Dodelijke autonome wapensystemen kunnen zonder betekenisvolle menselijke controle de kritische taken van het kiezen en aanvallen van afzonderlijke doelwitten verrichten.

Hierbij definieert het Europees Parlement dodelijke autonome wapensystemen als wapensystemen “die zonder betekenisvolle menselijke controle de kritische taken van het kiezen en aanvallen van afzonderlijke doelwitten verrichten”, waarbij wordt toegevoegd dat geautomatiseerde, op afstand bediende systemen geen dodelijke autonome wapens zijn.

Op VN-niveau pleiten 28 landen voor een verbod op killer robots.[1] Nederland behoort niet tot die landen. In zijn reactie op het AIV-CAVV-advies “Autonome wapensystemen: De noodzaak van betekenisvolle menselijke controle” uit 2015 geeft het Nederlandse kabinet aan dat het geen voorstander is van een verbod of een moratorium op de ontwikkeling van autonome wapensystemen.

Het heikele punt bij regulering van de inzet van autonome wapensystemen is wat wordt verstaan onder 'betekenisvolle menselijke controle'.

Het verwerpt wel de ontwikkeling en inzet van autonome systemen die niet onder betekenisvolle menselijke controle staan. De kernvraag daarbij is volgens het kabinet: “Hoe mensen in controle kunnen blijven en de verantwoordelijkheid kunnen blijven dragen voor systemen die in toenemende mate beschikken over een bepaalde mate van autonomie, zelflerend vermogen, of meer in het algemeen kunstmatige intelligentie”.[2] Het heikele punt bij regulering van de inzet van autonome wapensystemen is wat wordt verstaan onder 'betekenisvolle menselijke controle'.

Betekenisvolle menselijke controle bij de inzet van autonome wapensystemen

Bij het adresseren van deze vraag dient eerst gesteld te worden dat wapensystemen verschillende functies hebben, zoals navigatie, herkenning, transport en doelbestrijding.

In welke fase is betekenisvolle menselijke controle relevant?

Betekenisvolle menselijke controle heeft alleen betrekking op de fasen van doelbestrijding. Het doelbestrijdingsproces omvat alle momenten waarop de mens afwegingen maakt over het toepassen van geweld, hetgeen dient te gebeuren binnen de kaders van het humanitair oorlogsrecht.[3]

In welke fasen van doelbestrijding is welke mate van menselijke controle betekenisvol?

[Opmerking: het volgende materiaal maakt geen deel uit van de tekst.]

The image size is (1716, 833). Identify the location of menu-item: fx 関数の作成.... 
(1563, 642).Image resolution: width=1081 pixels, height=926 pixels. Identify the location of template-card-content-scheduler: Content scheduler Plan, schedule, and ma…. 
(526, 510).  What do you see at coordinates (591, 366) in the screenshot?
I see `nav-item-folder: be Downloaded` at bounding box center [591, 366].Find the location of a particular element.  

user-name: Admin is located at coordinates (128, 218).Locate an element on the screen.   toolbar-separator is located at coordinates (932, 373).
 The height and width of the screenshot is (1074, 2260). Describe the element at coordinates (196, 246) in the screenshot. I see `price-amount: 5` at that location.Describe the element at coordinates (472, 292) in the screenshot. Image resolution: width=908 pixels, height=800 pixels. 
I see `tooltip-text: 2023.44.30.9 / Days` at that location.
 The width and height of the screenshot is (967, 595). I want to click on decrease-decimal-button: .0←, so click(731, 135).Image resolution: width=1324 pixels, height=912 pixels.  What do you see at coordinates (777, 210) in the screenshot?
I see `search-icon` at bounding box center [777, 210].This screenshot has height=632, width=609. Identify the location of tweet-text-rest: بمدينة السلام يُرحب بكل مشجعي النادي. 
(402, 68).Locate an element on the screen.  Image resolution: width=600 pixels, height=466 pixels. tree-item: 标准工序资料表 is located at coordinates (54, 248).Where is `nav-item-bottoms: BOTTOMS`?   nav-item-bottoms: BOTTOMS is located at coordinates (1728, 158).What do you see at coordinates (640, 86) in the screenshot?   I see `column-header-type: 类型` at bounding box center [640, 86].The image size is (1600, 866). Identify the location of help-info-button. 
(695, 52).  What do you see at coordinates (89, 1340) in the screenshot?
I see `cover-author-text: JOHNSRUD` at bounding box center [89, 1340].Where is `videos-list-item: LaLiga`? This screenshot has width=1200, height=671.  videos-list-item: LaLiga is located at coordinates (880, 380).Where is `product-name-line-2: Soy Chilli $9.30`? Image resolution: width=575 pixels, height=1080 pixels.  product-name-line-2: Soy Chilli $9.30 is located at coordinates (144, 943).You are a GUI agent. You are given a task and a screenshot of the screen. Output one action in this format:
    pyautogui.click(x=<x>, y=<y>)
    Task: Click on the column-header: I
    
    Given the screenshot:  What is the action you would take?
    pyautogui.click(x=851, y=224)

De NAVO omschrijft het doelbestrijdingsproces als volgt: “Joint targeting is the process of determining the effects necessary to achieve the commander’s objectives, identifying the actions necessary to create the desired effects based on means available, selecting and prioritizing targets, and the synchronization of fires with other military capabilities and then assessing their cumulative effectiveness and taking remedial action if necessary.”[4]

In welke fasen van doelbestrijding is welke mate van menselijke controle betekenisvol? Bij het waarborgen van betekenisvolle menselijke controle kunnen vele factoren een rol spelen.[5] Bij het bepalen van een doelwit en de beslissing om te schieten wordt de mens geïnformeerd door complexe technische systemen die een grote hoeveelheid informatie van verschillende bronnen integreren, filteren, verwerken en interpreteren. In hoeverre is er dan sprake van betekenisvolle controle over dat informatievergaringsproces? Deze vraag is al relevant bij de huidige op afstand bestuurbare bewapende militaire drones.[6]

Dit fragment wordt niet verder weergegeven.